Maire-info
Le quotidien d’information des élus locaux

Édition du mardi 6 février 2018
Ecole

Premiers arbitrages sur la prochaine carte scolaire : la tension monte

Beaucoup de conseils départementaux de l'Éducation nationale vont se réunir cette semaine et la suivante pour statuer sur la carte scolaire de la rentrée 2018, autrement dit décider des ouvertures et fermetures de classe. Les syndicats montent au créneau pour regretter des incidences des dédoublements de classes de CP et CE1 dans l'éducation prioritaire. Celles-ci se feraient notamment au détriment des écoles rurales. En bénéficiant de moins de postes, les écoles rurales pâtiraient de fermetures de classes ou du relèvement de seuils à 31/32 élèves.
Le ministre de l'Éducation nationale, Jean-Michel Blanquer, conteste ces affirmations.
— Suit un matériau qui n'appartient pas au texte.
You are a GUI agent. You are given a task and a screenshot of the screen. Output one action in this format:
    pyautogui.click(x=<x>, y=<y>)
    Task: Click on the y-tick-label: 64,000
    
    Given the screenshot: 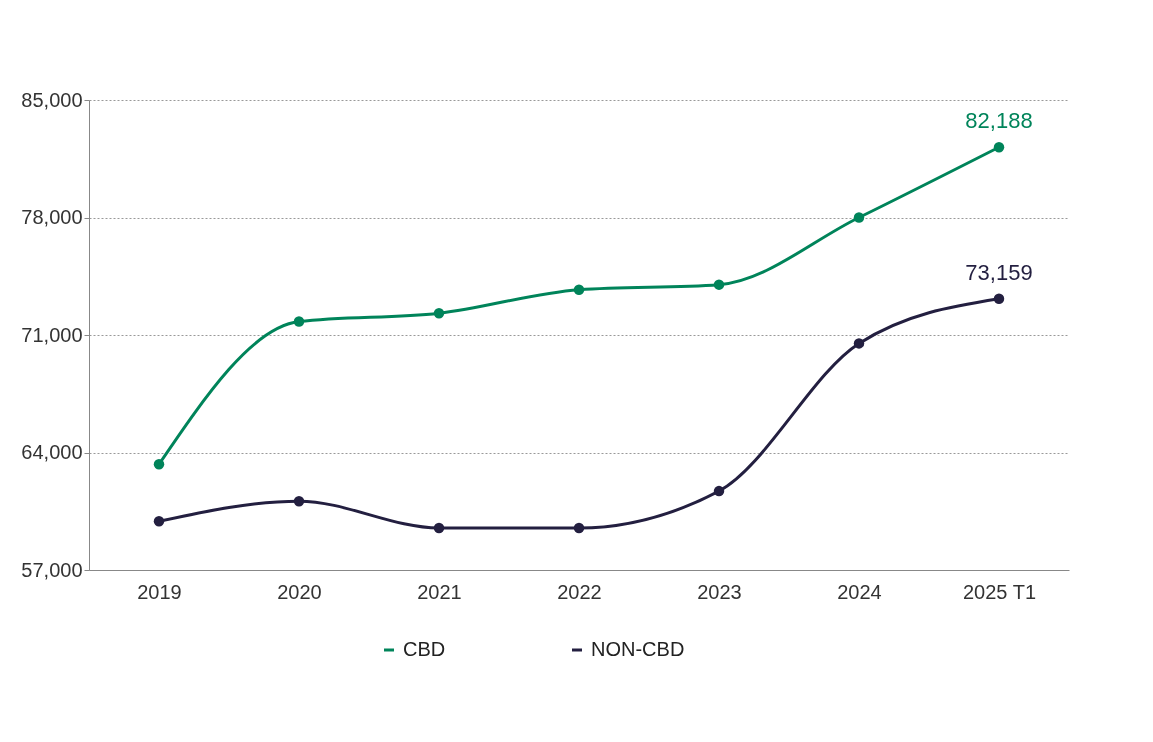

Il considère que le gouvernement a « désigné l’école primaire comme une priorité et (...) nous y avons créé 3 000 postes, et cela en dépit d’une baisse démographique ». Le gouvernement défend aussi sa « politique volontariste pour les départements ruraux »  qui « se traduit, en ce moment même, par le maintien de classes qui auraient été supprimées en temps normal ». Pour le ministre, « on pourra toujours citer une classe ou une école qui ferme, ce fut le cas sous toutes les majorités. C’est cela que j’appelle la démagogie ».
Hier, le syndicat d'enseignants le SNUIPP a maintenu que le nombre de postes créés - 3 880 dans le primaire selon le syndicat – est insuffisant. Conséquence, « pour équilibrer leurs dotations, les DASEN sont conduites à fermer beaucoup de classes, particulièrement en maternelle et dans le rural », réaffirme le syndicat. Sur le terrain, la grogne monte effectivement. Des mouvements de grève sont annoncés ici et là. Le SNUIPP a commencé à faire, fin janvier, un tour des régions et recenser ces pertes de postes dont seraient victimes les écoles rurales.
Pour l'AMF, le sujet devient effectivement d'actualité. L'association a été plus directement alertée par plusieurs communes des Hauts-de-Seine. Ce qui indiquerait, qu'a priori, cette situation ne concerne pas que les territoires ruraux mais également des écoles aux franges des réseaux d'éducation prioritaire.